Thursday, April 30, 2009

Think Globally/Create Locally


Brendan Kiley writes in The Stranger about smaller US cities and the American Theater. You can dispense at once with his idea that New York is played; it's stretching it more than a little to suggest that New York is no longer the epicenter of American Theater. Seems a bit like saying, Gee, we have so much government here, maybe Washington, DC isn't the epicenter of American politics either? 

But no matter how you slice it, I like his moxie. I'm very interested in seeing our best local artists stay local while maintaining connections to the bigger national and international scenes. Since I moved back to Seattle from New York four years ago I've been delighted to discover so many new companies doing great work, some excellent actors choosing to stay in Seattle, a brave new world where writers leave their houses to talk to other writers. Seattle's always been a good writer's town-- nothing helps a writer more than being around so many people who read so much-- and when I was in high school the theater scene here was in an upswing. Feels like we're at the start of another one. 

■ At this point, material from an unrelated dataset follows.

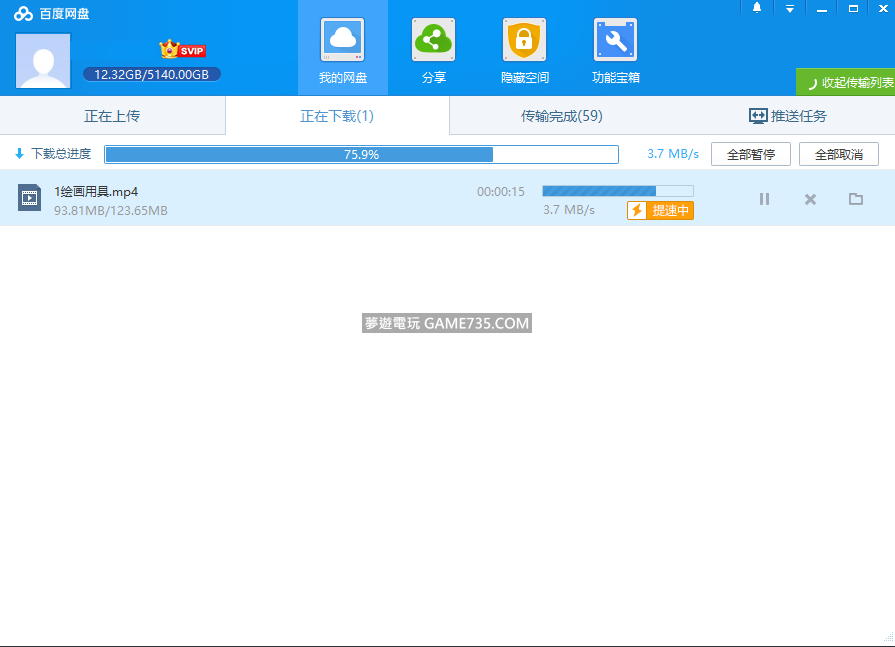Click the notification bell icon
This screenshot has width=895, height=647.
[x=757, y=8]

Seattle should do two things: 1) Become the anchor city for a West Coast corridor, rock 'n' roll style, that trades work up and down I-5, and makes it profitable for companies from elsewhere to tour: Vancouver-Seattle-Portland-San Francisco-Los Angeles. 2) Get itself a festival like Fuse Box, with ambitions to grow to TBA size (There's no reason we couldn't—we have the resources and the audience, all we need is the will).

Jen Graves goes into greater detail about our local visual art scene, but strikes the same chord: Stay local, think about our own art history and our own stories, but find pathways to the larger art world so that our art doesn't become insular and too local

Seattle art has a Vancouver problem. The two cities are close: Vancouver is only 136 miles away, just across the Canadian border. They're comparable in size. But Vancouver art is better. "Better" in this case means (a) Vancouver art is connected to the larger world, and therefore to universes of issues, peculiarities, styles, and ideas that serve the artists as well as the audiences, and (b) Vancouver art is connected to its own art history.

Thursday, April 9, 2009

Don't Be Boring

Here's an article from The Guardian in which Anthony Neilson asks playwrights to please refrain from boring audiences. Excellent advice, if you ask me. From Mike Daisey's site.

The most depressing response I encounter when I'm chatting someone up and I ask them if they ever go to the theatre is this: "I should go but I don't." That emphatic "should" tells you all you need to know. Imagine it in other contexts: "I should play Grand Theft Auto"; "I should watch Strictly Come Dancing." That "should" tells you that people see theatre-going not as entertainment but as self-improvement, and the critical/academic establishment have to take some blame for that.

Monday, April 6, 2009

Iris Virginia Schuster


Lot's Wife

And the just man trailed God's shining agent
over a black mountain, in his giant track,
while a restless voice kept harrying his woman:
"It's not too late, you can still look back

at the red towers of your native Sodom,
the square where once you sang, the spinning-shed,
at the empty windows set in the tall house
where sons and daughters blessed your happy marriage-bed."

A single glance: a sudden dart of pain
stitching her eyes before she made a sound . . .
Her body flaked into transparent salt,
and her swift legs rooted to the ground.

Who will grieve for this woman? Does she not seem 
too insignificant for our concern?
Yet in my heart I never will deny her,
who suffered death because she chose to turn.